Stahl: Sie hat sich auf jeden Fall gelohnt. Wir sind jetzt in einem Markt drin, in dem unser Konzern vorher nicht vertreten war. Wir stecken noch in den Kinderschuhen und müssen etwas abwarten, weil sich die Abrechnung einiger Projekte noch ein bisschen hinziehen wird. Insofern sind wir gerade in der Hochfahrphase – wir können aber schon sehen, dass es einen wesentlichen Impuls für unser Ergebnis gibt.

Seit dem Herbst vorigen Jahres konnten Sie im Schnitt alle zwei Monate einen Auftrag aus dem Bereich Offshore-Windenergie vermelden. Wie wird es weitergehen?

Stahl: Wir haben ja seit 2004 in Deutschland sehr intensiv über die Offshore-Windindustrie gesprochen, haben sehr viel philosophiert. Die Dänen und die Engländer sind an uns vorbeigezogen: Die haben nicht geredet, die haben gemacht. Wir haben weitergeredet. Wir haben uns über alle möglichen Dinge unterhalten, über Einspeisevergütungen und die Frage, wer welche Steckdose auf hoher See baut. Wir waren sehr busy und haben eigentlich bis 2007/2008 nichts richtig auf die Beine bekommen.
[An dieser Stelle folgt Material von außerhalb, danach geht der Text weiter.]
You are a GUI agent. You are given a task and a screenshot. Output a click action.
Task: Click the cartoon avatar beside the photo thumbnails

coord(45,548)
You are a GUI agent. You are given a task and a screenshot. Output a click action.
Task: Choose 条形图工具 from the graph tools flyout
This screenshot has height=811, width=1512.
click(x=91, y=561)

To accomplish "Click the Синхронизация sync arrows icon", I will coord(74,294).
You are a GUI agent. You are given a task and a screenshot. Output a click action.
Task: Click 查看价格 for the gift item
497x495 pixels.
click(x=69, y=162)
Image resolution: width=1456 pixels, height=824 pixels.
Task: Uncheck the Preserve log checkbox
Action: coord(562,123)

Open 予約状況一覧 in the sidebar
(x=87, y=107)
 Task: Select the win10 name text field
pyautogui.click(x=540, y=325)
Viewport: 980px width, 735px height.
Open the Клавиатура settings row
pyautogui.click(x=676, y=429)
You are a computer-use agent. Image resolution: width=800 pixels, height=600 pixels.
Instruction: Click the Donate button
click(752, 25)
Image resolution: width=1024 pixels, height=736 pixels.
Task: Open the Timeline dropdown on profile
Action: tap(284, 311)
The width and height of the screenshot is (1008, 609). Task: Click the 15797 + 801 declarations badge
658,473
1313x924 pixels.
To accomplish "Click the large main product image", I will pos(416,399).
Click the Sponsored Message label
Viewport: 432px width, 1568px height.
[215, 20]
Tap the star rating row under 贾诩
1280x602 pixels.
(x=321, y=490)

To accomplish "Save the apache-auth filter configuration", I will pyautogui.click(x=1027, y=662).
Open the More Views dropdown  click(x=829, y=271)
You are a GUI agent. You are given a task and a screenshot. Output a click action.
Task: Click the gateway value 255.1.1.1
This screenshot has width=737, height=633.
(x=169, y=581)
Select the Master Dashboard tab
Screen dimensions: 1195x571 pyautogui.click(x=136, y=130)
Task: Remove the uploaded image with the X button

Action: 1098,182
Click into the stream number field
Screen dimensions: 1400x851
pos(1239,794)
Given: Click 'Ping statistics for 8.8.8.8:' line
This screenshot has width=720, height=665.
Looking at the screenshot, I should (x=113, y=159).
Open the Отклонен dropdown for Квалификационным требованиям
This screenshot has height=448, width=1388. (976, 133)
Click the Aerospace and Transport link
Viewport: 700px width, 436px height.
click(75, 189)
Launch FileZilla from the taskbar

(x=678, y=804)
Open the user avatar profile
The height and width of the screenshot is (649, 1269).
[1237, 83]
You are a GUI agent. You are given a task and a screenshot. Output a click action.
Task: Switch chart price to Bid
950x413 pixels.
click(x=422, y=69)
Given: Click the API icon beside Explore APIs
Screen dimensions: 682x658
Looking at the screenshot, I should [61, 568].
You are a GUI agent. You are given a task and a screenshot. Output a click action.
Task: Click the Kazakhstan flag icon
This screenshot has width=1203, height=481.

Das hat natürlich zur Folge gehabt, dass so eine Art Bugwelle entstanden ist, und was wir jetzt gerade sehen, ist die Abarbeitung dieser Bugwelle.

Wir erhoffen uns von der Industrie eine gleichbleibende Verteilung über die Jahre. Wir glauben, dass das über die nächsten Jahre leicht abebben wird, obwohl noch riesengroße Projekte vor uns liegen, aber wir glauben nicht, dass es in diesem Taktschlag weitergeht, weil das natürlich auch die Kapazitätsgrenzen der Industrie komplett aushebelt.

Mit dem Auftrag für 120 km Energiekabel, die den Windpark »Baltic 2« mit dem Festland verbinden, steigt NSW in die Produktion von Hochspannungsseekabeln ein. Wird sich damit der Schwerpunkt von der Innerparkverkabelung auf die Landanbindung von Offshore-Windparks verlagern?

Stahl: Nein, wir würden auch hier gerne eine vernünftige Verteilung von Aufträgen haben. Hochspannungsaufträge per se haben natürlich ein großes Volumen und sind darum interessant. Die drei Großen dieser Welt, Nexans, Prysmian und ABB, können die ganz großen Projekte machen: Die wollen wir nicht und die können wir auch nicht. Aber wir spielen in der mittleren Liga von Hochspannungskabeln und da würden wir uns gerne etablieren. Unsere Brot und Butter sind aber nach wie vor die Mittelspannungskabel und dann natürlich der Öl- und Gasbereich, den wir jetzt erweitern werden, und die Inselverbindungen.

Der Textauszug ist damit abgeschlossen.